WHAT YOU ARE ASKED TO DO:
Every line containing the word "computer" must be pulled from the records.

RECORD EXTRACTS:

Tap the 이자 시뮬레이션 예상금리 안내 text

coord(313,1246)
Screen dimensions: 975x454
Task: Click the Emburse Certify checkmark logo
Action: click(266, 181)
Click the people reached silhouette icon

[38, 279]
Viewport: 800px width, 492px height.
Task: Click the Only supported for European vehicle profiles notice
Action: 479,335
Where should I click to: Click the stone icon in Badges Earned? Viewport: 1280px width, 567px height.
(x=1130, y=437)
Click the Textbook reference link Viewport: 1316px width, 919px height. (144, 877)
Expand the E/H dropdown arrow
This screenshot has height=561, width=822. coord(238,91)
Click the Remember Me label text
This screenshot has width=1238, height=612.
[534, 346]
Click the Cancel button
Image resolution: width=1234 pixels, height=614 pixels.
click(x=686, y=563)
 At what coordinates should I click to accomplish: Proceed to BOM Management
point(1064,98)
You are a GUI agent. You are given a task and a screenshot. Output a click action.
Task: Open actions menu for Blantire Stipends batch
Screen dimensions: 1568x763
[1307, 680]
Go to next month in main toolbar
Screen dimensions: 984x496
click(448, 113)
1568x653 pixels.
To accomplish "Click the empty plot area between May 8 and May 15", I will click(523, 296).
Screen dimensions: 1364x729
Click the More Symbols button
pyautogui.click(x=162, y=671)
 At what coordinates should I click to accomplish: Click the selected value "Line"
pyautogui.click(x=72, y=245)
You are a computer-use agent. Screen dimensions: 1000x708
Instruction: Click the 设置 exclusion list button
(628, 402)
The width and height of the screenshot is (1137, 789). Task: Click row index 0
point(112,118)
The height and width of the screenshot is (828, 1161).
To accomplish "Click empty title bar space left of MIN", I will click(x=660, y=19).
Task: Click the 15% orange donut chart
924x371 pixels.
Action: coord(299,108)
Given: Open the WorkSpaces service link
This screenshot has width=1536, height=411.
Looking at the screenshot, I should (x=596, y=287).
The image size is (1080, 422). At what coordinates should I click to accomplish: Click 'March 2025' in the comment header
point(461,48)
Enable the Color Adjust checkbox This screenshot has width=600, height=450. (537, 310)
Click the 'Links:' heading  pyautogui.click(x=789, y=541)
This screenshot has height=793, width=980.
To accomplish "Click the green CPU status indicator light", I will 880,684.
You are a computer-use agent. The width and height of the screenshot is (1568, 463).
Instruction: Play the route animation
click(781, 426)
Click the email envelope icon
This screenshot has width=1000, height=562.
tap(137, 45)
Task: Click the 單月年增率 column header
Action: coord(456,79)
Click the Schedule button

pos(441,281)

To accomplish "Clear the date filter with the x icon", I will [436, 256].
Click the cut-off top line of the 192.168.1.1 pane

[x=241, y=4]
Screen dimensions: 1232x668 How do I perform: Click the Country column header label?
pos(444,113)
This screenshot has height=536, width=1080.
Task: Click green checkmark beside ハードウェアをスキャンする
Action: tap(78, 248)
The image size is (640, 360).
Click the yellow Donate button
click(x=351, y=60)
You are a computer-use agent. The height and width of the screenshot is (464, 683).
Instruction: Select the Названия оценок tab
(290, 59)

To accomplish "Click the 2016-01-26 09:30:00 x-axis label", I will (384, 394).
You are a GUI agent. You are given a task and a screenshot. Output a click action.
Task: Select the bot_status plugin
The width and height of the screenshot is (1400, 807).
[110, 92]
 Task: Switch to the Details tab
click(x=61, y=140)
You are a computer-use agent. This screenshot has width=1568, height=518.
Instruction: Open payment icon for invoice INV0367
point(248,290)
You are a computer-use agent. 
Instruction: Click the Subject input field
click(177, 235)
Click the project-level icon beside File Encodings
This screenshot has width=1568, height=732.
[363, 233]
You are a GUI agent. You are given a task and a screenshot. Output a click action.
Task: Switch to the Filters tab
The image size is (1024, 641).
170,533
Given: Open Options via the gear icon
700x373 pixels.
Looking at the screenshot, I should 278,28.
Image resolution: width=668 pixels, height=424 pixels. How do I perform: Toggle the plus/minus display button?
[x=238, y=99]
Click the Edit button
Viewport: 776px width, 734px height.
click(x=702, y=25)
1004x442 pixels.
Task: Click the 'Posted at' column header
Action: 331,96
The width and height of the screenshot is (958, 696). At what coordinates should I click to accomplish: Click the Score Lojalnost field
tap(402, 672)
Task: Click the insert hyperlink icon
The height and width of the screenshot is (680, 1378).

COMPLETED TASK:
You are a computer-use agent. Screen dimensions: 1000x708
You are a computer-use agent. The width and height of the screenshot is (1568, 463).
You are a computer-use agent. The height and width of the screenshot is (464, 683).
You are a computer-use agent. This screenshot has width=1568, height=518.
You are a computer-use agent. 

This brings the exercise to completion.